Lui, c’est Ralph Truitt, un homme richissime ayant hérité assez jeune de l’affaire familiale. Rongé par la douleur d’avoir perdu une femme qui ne l’aimait pas et ses deux enfants, il s’astreint à une solitude physique et morale depuis une vingtaine d’années. Elle, c’est Catherine Land. Les évocations qu’elle fait de son passé nous font vite comprendre qu’elle se prostitue depuis de longues années et qu’elle a renoncé à ses propres émotions depuis tout aussi longtemps.

« (…) Le jour où elle avait subitement compris que cette vie était en fait sa vie, elle s’était demandé quelle force avait bien pu la propulser ainsi de l’avant, jour après jour, quels évènements avaient bien pu remplir les heures qui séparaient le sommeil du sommeil.

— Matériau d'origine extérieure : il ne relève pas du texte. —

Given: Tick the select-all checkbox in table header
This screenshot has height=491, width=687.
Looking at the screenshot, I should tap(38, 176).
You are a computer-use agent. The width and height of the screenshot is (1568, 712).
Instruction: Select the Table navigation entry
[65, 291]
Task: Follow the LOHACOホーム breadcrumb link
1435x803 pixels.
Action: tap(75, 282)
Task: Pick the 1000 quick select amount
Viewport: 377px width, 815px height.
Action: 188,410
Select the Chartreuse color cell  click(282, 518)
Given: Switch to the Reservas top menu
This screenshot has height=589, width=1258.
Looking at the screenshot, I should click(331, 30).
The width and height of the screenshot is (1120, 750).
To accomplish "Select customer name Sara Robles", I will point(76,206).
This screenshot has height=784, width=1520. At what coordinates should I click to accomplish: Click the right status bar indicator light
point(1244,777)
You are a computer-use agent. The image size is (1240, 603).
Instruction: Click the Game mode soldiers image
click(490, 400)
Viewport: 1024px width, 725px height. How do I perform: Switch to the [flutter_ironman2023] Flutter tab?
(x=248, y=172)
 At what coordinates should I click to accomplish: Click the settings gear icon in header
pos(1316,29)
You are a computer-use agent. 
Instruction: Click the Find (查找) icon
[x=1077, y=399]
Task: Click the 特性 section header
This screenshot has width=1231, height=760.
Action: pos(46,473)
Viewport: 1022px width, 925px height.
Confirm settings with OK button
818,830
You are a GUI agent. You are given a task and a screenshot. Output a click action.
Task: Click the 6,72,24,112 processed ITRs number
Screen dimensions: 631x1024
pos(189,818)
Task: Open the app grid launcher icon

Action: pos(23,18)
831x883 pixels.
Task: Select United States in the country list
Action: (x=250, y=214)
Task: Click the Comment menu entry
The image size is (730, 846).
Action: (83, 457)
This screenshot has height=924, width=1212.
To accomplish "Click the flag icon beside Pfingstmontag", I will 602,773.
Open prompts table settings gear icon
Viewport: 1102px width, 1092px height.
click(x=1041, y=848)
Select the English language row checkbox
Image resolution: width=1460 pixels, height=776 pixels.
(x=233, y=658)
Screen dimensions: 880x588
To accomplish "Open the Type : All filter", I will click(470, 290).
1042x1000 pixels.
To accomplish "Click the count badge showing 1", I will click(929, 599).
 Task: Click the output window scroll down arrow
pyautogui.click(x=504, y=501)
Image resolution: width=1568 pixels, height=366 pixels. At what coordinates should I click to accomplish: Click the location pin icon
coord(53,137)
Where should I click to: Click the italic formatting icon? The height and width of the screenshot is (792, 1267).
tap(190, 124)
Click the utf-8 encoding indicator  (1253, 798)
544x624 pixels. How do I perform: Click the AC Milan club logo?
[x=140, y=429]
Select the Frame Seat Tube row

Mais dans des moments comme celui-là, quand tout était tellement silencieux qu’elle en remarquait le tremblement de ses pendants d’oreilles, elle mesurait avec effroi que la réponse n’était rien de bien extraordinaire mais rien tout court. »

C’est de Ralph finalement que viendra le premier pas. Il publie une petite annonce dans un journal, y explicitant qu’il se cherche une femme. Catherine, habituée à se plier aux désirs différents de chacun des hommes qu’elle côtoie, y répondra d’une manière si parfaite qu’il la choisira.

On assiste à leurs premiers échanges, dans lesquels transparaissent mensonges, non-dits et désirs enfouis. Beaucoup de désirs. Combler sa solitude pour lui, arrêter de jouer la comédie pour elle. Et même s’il s’attache assez vite l’un à l’autre, rien ne sera simple, car Catherine a une idée très simple en tête : l’épouser, le tuer.

« Il ne dormait pas la nuit. Son cœur cognait à tout rompre et le sang lui battait aux tempes. Il sentait une pression à l’intérieur de son corps, et il se tournait et se retournait jusqu’à l’heure où il faisait trop jour dehors pour rester au lit. Quand il ne supportait plus le manque de sommeil, il choisissait l’inconscience, la morphine, l’opium, le vin, mais au réveil, il ne se sentait pas reposé. »

Rien d’évident ici. Ralph en a si lourd sur la conscience qu’il verra Catherine comme celle qui lui administre une punition amplement méritée. N’était-ce même pas ce qu’il attendait précisément ?

Ajoutés à cela, des éléments qui nous éclairent sur la folie ambiante de cette période pré-guerre/pré-grande crise de 29. Les inégalités sont à leurs combles, la loi du plus fort est un mantra, la religion sous ses formes les plus poussées domine les masses -tout comme les propriétaires terriens telles que Ralph, dont dépend des milliers de vies, la nature est sauvage et l’État extrêmement rural. On est à cheval entre ancien et nouveau monde, modernité et conservatisme extrême, et cela participe à l’ambiance oppressante comme un personnage à part entière.

Une excellente lecture pour celles & ceux qui aiment la littérature américaine, et un bon titre pour appréhender le genre.